Alternatives to an in-place migration:

Continue on same hardware but prevent SD card hassles

Especially if you run since years off the same SD card please be prepared that it might not survive an apt-get dist-upgrade and similar upgrade/crossgrade tasks. It’s strongly recommended to clone/backup your card prior to every necessary upgrade step. Since this is time consuming and just a measure to prepare for what will happen in the future anyway (your SD card failing eventually – if you’re lucky immediately, if you’re out of luck it will corrupt a lot of data dying slowly) a great idea is to buy a new one now. Please see our community’s collection of SD card performance tests and especially the 3 links at the top dealing with reliability concerns.

Once you bought a new, fast and hopefully reliable SD card, you should test it according to our documentation, then burn a fresh Armbian image on it and manually transfer data and settings from your Bananian installation. This way you preserve your current settings/data on the old Bananian SD card saving you also a lot of time/efforts to clone/backup stuff.

Important note: if you’re interested in NAS use cases you could also choose an OMV image from official download location (all the ARM board images are now based on Armbian, funnily even the ones for Raspberry Pi)

Replacing the hardware

If your Bananian installation runs since years better think about evaluating new hardware now. As explained above A20’s SATA implementation is awfully slow compared to good SATA implementations (Espressobin, Clearfog, Helios4) or even recent USB3 solutions, also Banana Pis can not saturate Gigabit Ethernet. It’s almost 2018 now and we can choose from a variety of energy efficient boards more suited for the job.
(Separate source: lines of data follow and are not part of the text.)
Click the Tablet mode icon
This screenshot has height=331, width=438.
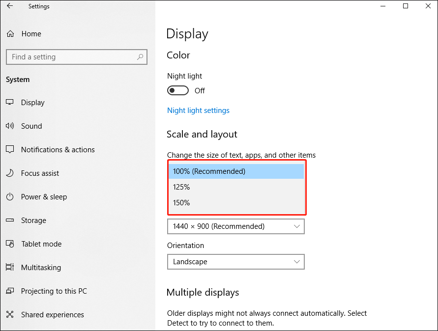pos(10,244)
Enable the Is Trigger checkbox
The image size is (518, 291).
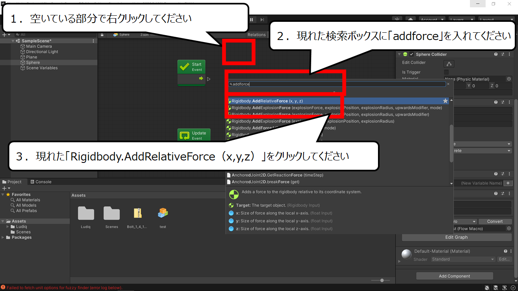pyautogui.click(x=446, y=72)
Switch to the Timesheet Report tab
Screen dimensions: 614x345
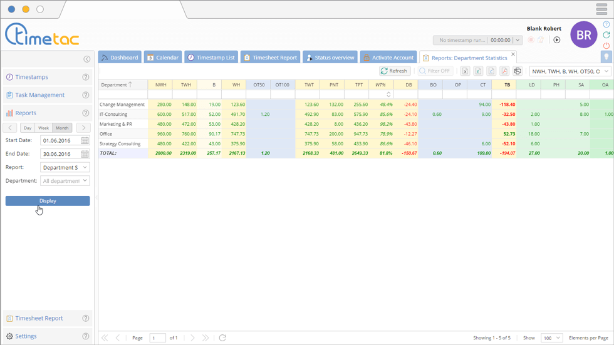(270, 58)
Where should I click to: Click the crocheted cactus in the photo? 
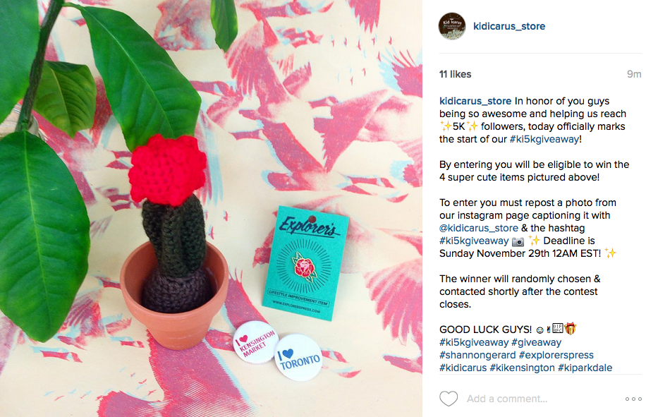(x=170, y=222)
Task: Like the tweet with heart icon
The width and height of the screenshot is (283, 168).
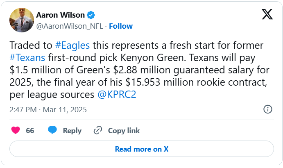Action: pyautogui.click(x=16, y=131)
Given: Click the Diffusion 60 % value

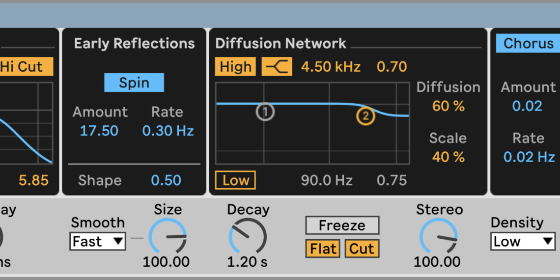Looking at the screenshot, I should pos(448,106).
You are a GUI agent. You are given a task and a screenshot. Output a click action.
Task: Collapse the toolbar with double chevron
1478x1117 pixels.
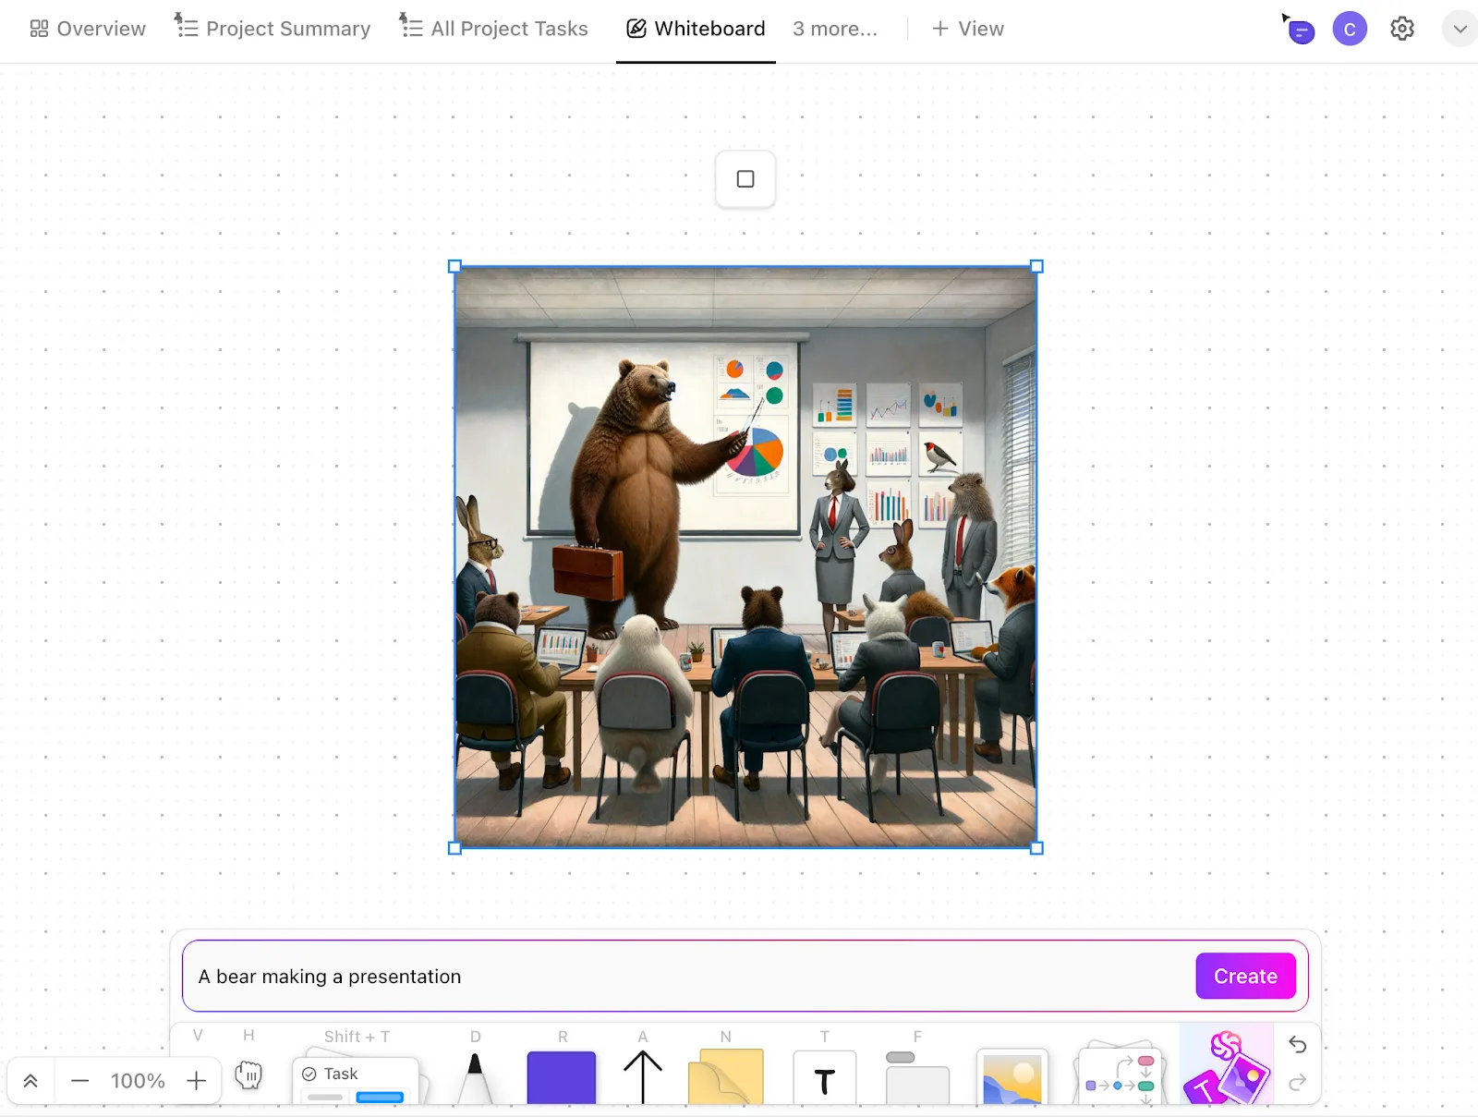click(x=30, y=1081)
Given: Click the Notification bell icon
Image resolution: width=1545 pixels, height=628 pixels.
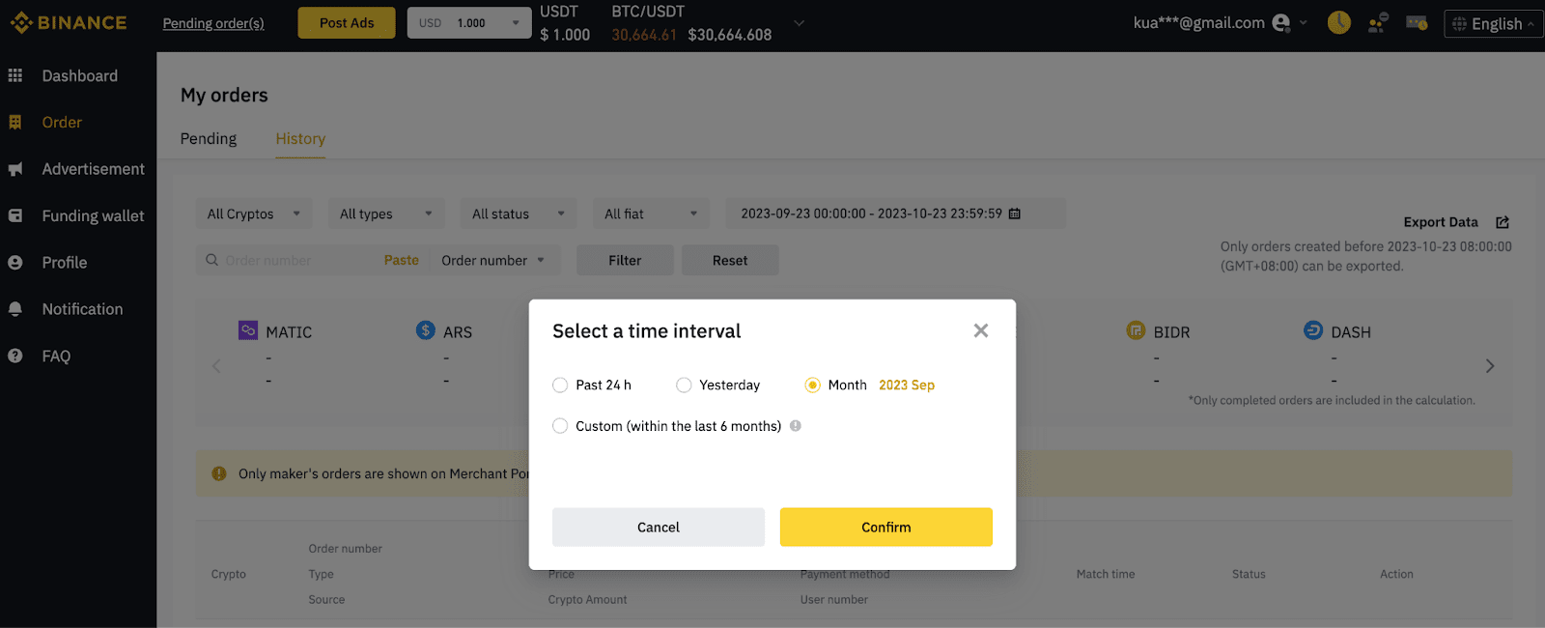Looking at the screenshot, I should 15,309.
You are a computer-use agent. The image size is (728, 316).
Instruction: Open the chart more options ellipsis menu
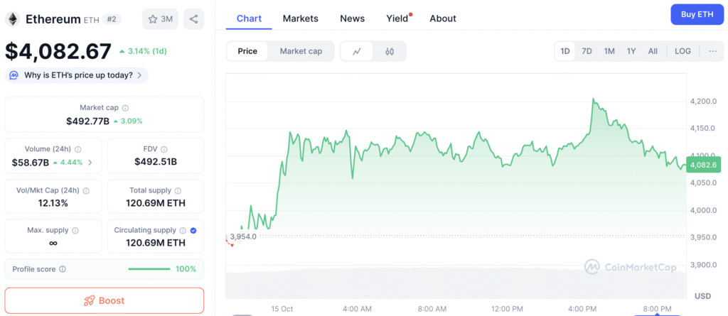click(712, 51)
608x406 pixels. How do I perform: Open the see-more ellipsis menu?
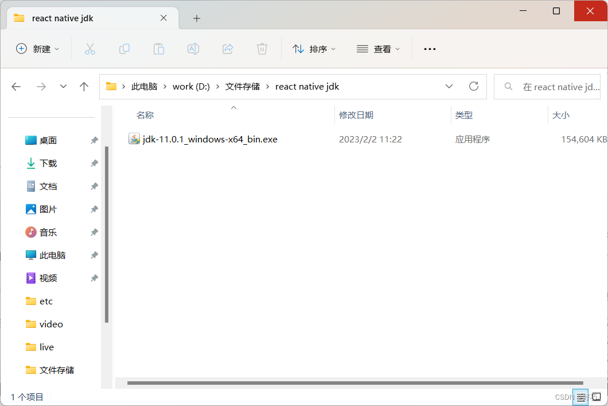[x=430, y=49]
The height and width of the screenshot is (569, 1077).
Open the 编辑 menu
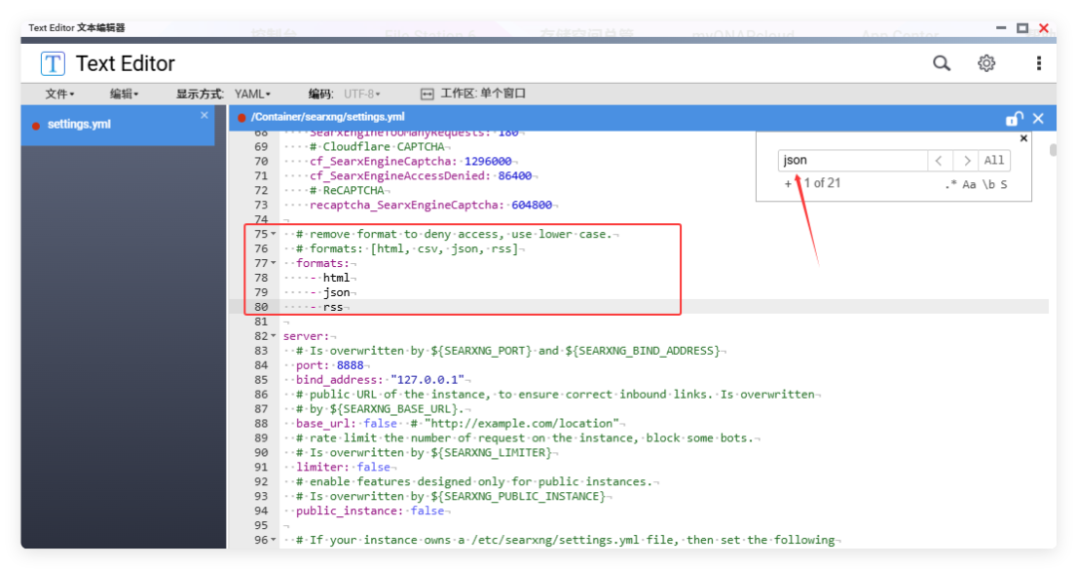click(124, 94)
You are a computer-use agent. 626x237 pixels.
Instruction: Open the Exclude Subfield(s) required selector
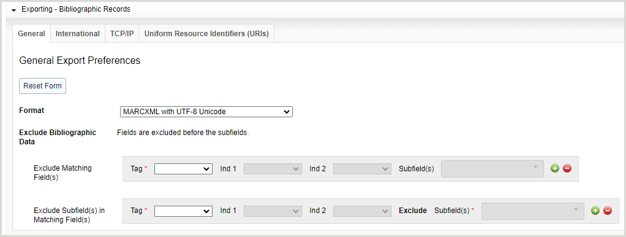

My personal strategy was turning the various A20 servers into backup devices now receiving btrfs snapshots from better suited ARM servers in the meantime. New installation on new board, carefully migrating settings from Bananas, Cubietrucks or Lime boards to new server, testing, testing, testing, new installation on A20 device, setting up btrfs send|receive, testing, testing, testing, done.

In-place migration tipps:

Since there is no easy migration tool you can only rely on contents collected below https://github.com/armbian/build/issues/648 – if you read carefully through we had some hope experienced Bananian users would be volunteering in providing an in-place upgrade tool from Bananian to Armbian but unfortunately to no avail. So 6 months after the problem came to our attention we’re now providing this document to help those affected taking the right decisions. Still no need to hurry, Bananian receives bug and security fixes for another 6 months so take your time and evaluate carefully which way to choose.

Trivia: Anyone understanding german will enjoy Nico’s refreshing Rise and Fall of Bananian Linux talk.